# Work instructions
Write out the data in full, exactly as shown.

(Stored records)
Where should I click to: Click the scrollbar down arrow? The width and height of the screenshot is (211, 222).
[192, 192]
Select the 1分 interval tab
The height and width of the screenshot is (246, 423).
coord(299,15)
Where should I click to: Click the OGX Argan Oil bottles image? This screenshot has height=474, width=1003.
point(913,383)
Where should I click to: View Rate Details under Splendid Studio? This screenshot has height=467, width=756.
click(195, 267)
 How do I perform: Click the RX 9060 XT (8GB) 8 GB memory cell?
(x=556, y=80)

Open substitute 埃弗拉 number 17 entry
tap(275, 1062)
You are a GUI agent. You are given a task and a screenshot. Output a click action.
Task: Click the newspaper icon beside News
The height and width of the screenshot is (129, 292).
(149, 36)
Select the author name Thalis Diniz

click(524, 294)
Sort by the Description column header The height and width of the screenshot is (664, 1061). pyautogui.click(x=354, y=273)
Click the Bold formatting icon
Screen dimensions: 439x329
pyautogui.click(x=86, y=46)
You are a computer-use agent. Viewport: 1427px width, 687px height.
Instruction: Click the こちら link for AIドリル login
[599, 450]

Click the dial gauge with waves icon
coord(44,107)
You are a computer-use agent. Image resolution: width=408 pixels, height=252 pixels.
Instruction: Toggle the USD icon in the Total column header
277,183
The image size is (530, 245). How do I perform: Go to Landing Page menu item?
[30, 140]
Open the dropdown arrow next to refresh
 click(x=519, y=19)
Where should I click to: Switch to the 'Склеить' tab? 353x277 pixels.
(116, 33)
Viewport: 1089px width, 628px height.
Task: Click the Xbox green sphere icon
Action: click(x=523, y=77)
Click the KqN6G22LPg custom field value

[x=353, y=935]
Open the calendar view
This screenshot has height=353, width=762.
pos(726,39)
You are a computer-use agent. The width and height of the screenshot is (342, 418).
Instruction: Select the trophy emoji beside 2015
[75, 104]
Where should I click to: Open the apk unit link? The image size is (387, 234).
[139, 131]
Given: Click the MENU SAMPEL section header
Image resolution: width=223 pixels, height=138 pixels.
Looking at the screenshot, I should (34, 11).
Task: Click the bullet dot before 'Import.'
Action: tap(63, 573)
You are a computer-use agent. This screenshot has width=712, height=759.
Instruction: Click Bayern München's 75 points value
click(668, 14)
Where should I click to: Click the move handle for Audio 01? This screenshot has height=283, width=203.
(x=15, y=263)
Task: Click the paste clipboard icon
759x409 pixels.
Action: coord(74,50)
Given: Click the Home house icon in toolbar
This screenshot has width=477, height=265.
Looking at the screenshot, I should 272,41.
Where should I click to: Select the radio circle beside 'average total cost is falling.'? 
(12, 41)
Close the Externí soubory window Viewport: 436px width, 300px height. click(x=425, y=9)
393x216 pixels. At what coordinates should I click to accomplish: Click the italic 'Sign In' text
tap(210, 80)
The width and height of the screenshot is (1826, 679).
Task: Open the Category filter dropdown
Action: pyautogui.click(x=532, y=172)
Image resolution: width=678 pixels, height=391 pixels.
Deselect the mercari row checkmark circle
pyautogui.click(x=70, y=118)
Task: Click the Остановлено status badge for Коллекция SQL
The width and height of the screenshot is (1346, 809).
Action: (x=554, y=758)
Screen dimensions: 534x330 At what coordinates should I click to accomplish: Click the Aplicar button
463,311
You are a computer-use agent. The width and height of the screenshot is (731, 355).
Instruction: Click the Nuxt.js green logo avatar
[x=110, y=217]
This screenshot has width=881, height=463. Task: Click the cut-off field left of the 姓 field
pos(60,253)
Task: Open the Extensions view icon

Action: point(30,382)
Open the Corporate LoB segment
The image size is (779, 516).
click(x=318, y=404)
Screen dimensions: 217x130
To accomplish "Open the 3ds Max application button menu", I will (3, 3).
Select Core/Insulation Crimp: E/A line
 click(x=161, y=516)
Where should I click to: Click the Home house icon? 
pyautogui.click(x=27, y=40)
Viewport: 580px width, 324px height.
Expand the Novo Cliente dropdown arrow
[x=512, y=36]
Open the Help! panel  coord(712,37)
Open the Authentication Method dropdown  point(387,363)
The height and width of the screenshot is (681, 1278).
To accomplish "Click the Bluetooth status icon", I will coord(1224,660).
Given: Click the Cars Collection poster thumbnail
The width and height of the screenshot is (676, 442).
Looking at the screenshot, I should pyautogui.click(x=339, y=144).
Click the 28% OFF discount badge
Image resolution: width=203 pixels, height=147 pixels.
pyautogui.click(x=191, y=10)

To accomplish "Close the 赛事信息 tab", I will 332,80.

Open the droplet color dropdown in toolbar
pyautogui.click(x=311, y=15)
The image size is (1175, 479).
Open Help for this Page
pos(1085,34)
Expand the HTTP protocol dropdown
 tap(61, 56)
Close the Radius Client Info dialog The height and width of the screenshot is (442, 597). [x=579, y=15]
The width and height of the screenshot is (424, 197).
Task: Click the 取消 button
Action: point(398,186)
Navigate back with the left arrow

# Exercise output
Where should I click to: Click the scrollbar down arrow? The width and height of the screenshot is (211, 222).
[192, 192]
Select the 1分 interval tab
The height and width of the screenshot is (246, 423).
coord(299,15)
Where should I click to: Click the OGX Argan Oil bottles image? This screenshot has height=474, width=1003.
point(913,383)
Where should I click to: View Rate Details under Splendid Studio? This screenshot has height=467, width=756.
click(195, 267)
 How do I perform: Click the RX 9060 XT (8GB) 8 GB memory cell?
(x=556, y=80)

Open substitute 埃弗拉 number 17 entry
tap(275, 1062)
You are a GUI agent. You are given a task and a screenshot. Output a click action.
Task: Click the newspaper icon beside News
The height and width of the screenshot is (129, 292).
(149, 36)
Select the author name Thalis Diniz

click(524, 294)
Sort by the Description column header The height and width of the screenshot is (664, 1061). pyautogui.click(x=354, y=273)
Click the Bold formatting icon
Screen dimensions: 439x329
pyautogui.click(x=86, y=46)
You are a computer-use agent. Viewport: 1427px width, 687px height.
Instruction: Click the こちら link for AIドリル login
[599, 450]

Click the dial gauge with waves icon
coord(44,107)
You are a computer-use agent. Image resolution: width=408 pixels, height=252 pixels.
Instruction: Toggle the USD icon in the Total column header
277,183
The image size is (530, 245). How do I perform: Go to Landing Page menu item?
[30, 140]
Open the dropdown arrow next to refresh
 click(x=519, y=19)
Where should I click to: Switch to the 'Склеить' tab? 353x277 pixels.
(116, 33)
Viewport: 1089px width, 628px height.
Task: Click the Xbox green sphere icon
Action: click(x=523, y=77)
Click the KqN6G22LPg custom field value

[x=353, y=935]
Open the calendar view
This screenshot has height=353, width=762.
pos(726,39)
You are a computer-use agent. The width and height of the screenshot is (342, 418).
Instruction: Select the trophy emoji beside 2015
[75, 104]
Where should I click to: Open the apk unit link? The image size is (387, 234).
[139, 131]
Given: Click the MENU SAMPEL section header
Image resolution: width=223 pixels, height=138 pixels.
Looking at the screenshot, I should (34, 11).
Task: Click the bullet dot before 'Import.'
Action: tap(63, 573)
You are a computer-use agent. This screenshot has width=712, height=759.
Instruction: Click Bayern München's 75 points value
click(668, 14)
Where should I click to: Click the move handle for Audio 01? This screenshot has height=283, width=203.
(x=15, y=263)
Task: Click the paste clipboard icon
759x409 pixels.
Action: coord(74,50)
Given: Click the Home house icon in toolbar
This screenshot has width=477, height=265.
Looking at the screenshot, I should 272,41.
Where should I click to: Select the radio circle beside 'average total cost is falling.'? 
(12, 41)
Close the Externí soubory window Viewport: 436px width, 300px height. click(x=425, y=9)
393x216 pixels. At what coordinates should I click to accomplish: Click the italic 'Sign In' text
tap(210, 80)
The width and height of the screenshot is (1826, 679).
Task: Open the Category filter dropdown
Action: pyautogui.click(x=532, y=172)
Image resolution: width=678 pixels, height=391 pixels.
Deselect the mercari row checkmark circle
pyautogui.click(x=70, y=118)
Task: Click the Остановлено status badge for Коллекция SQL
The width and height of the screenshot is (1346, 809).
Action: (x=554, y=758)
Screen dimensions: 534x330 At what coordinates should I click to accomplish: Click the Aplicar button
463,311
You are a computer-use agent. The width and height of the screenshot is (731, 355).
Instruction: Click the Nuxt.js green logo avatar
[x=110, y=217]
This screenshot has width=881, height=463. Task: Click the cut-off field left of the 姓 field
pos(60,253)
Task: Open the Extensions view icon

Action: point(30,382)
Open the Corporate LoB segment
The image size is (779, 516).
click(x=318, y=404)
Screen dimensions: 217x130
To accomplish "Open the 3ds Max application button menu", I will (3, 3).
Select Core/Insulation Crimp: E/A line
 click(x=161, y=516)
Where should I click to: Click the Home house icon? 
pyautogui.click(x=27, y=40)
Viewport: 580px width, 324px height.
Expand the Novo Cliente dropdown arrow
[x=512, y=36]
Open the Help! panel  coord(712,37)
Open the Authentication Method dropdown  point(387,363)
The height and width of the screenshot is (681, 1278).
To accomplish "Click the Bluetooth status icon", I will coord(1224,660).
Given: Click the Cars Collection poster thumbnail
The width and height of the screenshot is (676, 442).
Looking at the screenshot, I should pyautogui.click(x=339, y=144).
Click the 28% OFF discount badge
Image resolution: width=203 pixels, height=147 pixels.
pyautogui.click(x=191, y=10)

To accomplish "Close the 赛事信息 tab", I will 332,80.

Open the droplet color dropdown in toolbar
pyautogui.click(x=311, y=15)
The image size is (1175, 479).
Open Help for this Page
pos(1085,34)
Expand the HTTP protocol dropdown
 tap(61, 56)
Close the Radius Client Info dialog The height and width of the screenshot is (442, 597). [x=579, y=15]
The width and height of the screenshot is (424, 197).
Task: Click the 取消 button
Action: point(398,186)
Navigate back with the left arrow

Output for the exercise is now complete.